TASKS TO COMPLETE:
**A)** Reproduce the stretch of the intelligence brief from "Welcome to this" through "Contact us at info@dronesense.ai.", word for word.
**B)** Name every measure that the last paragraph of the intelligence brief says likely needs to take on a larger share of the workload.

GIVEN PASSAGE:
Newsletter · · 9 min read

Weekly Intelligence Brief

Gulf Adaptation Failure | AI Climbs the Kill Chain | Nuclear Plant Struck | AUKUS Seabed Alliance | Intelligence Environment Degraded

Weekly Intelligence Brief
An Anduril Ghost Shark XL-AUV in the test tank at the company's Sydney production facility Photo: Anduril

Welcome to this week’s Brief, our analysis of the most consequential developments in unmanned systems and drone warfare. Each week we track rapidly accelerating battlefield innovations, emerging doctrine, and the technologies reshaping how states and non-state actors deploy unmanned systems.

Have intelligence requirements, developments we should investigate, or perspectives to share? Contact us at info@dronesense.ai.


Deep Dive: Why is the Gulf still failing to stop Iranian Drones?

United Arab Emirates army helicopters fly from Burj al Arab hotel (R) towards Burj Khalifa, in Dubai on January 16, 2026. (File/AFP)

Iran unveiled its first Shahed drone in 2012. The Houthis used similar drones to strike Aramco facilities in Saudi Arabia in 2019. That was 7 years ago, which is exactly the time the Gulf states had to update their procurement logic to reflect the new threat environment and operational realities of the region. That clearly did not happen. Traditional air defenses in the Middle East were not recalibrated to face drone threats, even as Iran scaled its assembly lines and shipped UAVs to its proxies and partners.

The core failure sits in adaptation. Gulf militaries chose to absorb the 2019 warning and kept investing in a force design shaped for higher-end air warfare. Even as drone attacks in the Russia-Ukraine conflict exposed a different problem set: persistent pressure, fixed targets, and repeated low-cost raids that reward endurance and volume, the Gulf states found it easier to maintain the status quo of letting external partners (who may lack experience in drone combat themselves) dictate defense strategies. 

The context changed, but the strategies remained the same. This mismatch produced an expensive defense posture around a low-cost offense. Patriot and THAAD batteries can defeat incoming threats at the point of interception, yet each shot consumes scarce inventory, tightening the replenishment burden. With drones, Iran secured not only a favorable cost-exchange ratio but also a favorable production-exchange ratio.

The issue of industrial tempo - the rate at which platforms can be replaced under combat conditions - is deeper. A system that can be spent in days and rebuilt in years carries little endurance in wars of attrition. The Gulf’s defenses assumed that wars would be decisive, not messy and long like the one ongoing for the past 3 months.

The defense architecture is also too top-heavy. Gulf investment has concentrated on the most expensive layer of the stack, leaving measures to carry too little of the load. Physical protection, electronic disruption, gun systems, helicopters, and interceptor drones likely need to absorb a larger share of the workload going forward.

[Records for locating described items]
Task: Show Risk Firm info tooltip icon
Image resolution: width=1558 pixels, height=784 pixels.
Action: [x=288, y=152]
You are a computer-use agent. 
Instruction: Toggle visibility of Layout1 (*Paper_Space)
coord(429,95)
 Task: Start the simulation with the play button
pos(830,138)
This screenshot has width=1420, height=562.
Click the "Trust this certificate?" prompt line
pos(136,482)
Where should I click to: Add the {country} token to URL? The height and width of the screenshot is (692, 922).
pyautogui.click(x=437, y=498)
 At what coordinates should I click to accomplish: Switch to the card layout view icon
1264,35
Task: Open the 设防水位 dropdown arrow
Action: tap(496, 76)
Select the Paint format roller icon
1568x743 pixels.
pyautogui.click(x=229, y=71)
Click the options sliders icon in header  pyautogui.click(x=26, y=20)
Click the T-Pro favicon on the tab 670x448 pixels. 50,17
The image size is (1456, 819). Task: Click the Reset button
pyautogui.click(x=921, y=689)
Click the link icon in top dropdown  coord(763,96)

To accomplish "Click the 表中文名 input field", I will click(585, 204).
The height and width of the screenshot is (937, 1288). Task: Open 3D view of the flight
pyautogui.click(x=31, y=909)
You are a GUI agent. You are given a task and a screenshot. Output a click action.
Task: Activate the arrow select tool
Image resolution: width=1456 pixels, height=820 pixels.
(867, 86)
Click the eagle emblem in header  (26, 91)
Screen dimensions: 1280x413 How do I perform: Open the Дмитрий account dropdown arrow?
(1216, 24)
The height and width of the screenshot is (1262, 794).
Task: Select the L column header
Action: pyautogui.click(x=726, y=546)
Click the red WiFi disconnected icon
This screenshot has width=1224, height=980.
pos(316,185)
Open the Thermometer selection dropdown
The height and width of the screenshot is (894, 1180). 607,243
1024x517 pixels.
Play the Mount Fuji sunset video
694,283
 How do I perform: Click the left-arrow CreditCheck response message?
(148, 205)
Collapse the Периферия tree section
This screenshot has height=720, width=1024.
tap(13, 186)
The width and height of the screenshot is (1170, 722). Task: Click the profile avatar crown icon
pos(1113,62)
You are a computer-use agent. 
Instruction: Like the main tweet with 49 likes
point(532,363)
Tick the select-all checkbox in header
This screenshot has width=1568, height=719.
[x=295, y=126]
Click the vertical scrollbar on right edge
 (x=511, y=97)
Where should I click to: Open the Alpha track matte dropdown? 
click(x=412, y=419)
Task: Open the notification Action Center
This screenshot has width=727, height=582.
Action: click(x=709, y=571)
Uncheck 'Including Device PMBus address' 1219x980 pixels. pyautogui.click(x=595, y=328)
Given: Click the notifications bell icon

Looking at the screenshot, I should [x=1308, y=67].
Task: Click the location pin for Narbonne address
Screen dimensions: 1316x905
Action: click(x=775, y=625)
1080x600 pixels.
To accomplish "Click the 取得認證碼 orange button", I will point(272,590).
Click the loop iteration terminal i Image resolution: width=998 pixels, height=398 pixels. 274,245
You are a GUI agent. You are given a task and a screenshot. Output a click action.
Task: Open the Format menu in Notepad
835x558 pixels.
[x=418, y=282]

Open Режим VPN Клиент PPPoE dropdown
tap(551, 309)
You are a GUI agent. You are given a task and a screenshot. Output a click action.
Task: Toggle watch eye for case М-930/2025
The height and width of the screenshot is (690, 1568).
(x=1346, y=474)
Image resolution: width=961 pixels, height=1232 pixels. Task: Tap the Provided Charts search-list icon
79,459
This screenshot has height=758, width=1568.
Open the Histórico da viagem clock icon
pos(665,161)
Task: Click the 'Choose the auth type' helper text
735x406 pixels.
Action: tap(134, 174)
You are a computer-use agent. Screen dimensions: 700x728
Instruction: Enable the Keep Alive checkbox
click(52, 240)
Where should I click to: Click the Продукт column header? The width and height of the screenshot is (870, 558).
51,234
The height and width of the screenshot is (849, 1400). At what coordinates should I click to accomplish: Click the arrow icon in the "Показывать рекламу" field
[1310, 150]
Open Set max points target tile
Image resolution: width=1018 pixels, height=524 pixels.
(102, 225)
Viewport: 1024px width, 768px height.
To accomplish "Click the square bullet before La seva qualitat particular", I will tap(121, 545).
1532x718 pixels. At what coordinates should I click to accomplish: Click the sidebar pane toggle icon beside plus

RESPONSES FOR EACH TASK:
**A)**
Welcome to this week’s Brief, our analysis of the most consequential developments in unmanned systems and drone warfare. Each week we track rapidly accelerating battlefield innovations, emerging doctrine, and the technologies reshaping how states and non-state actors deploy unmanned systems.

Have intelligence requirements, developments we should investigate, or perspectives to share? Contact us at info@dronesense.ai.

**B)** Physical protection, electronic disruption, gun systems, helicopters, and interceptor drones.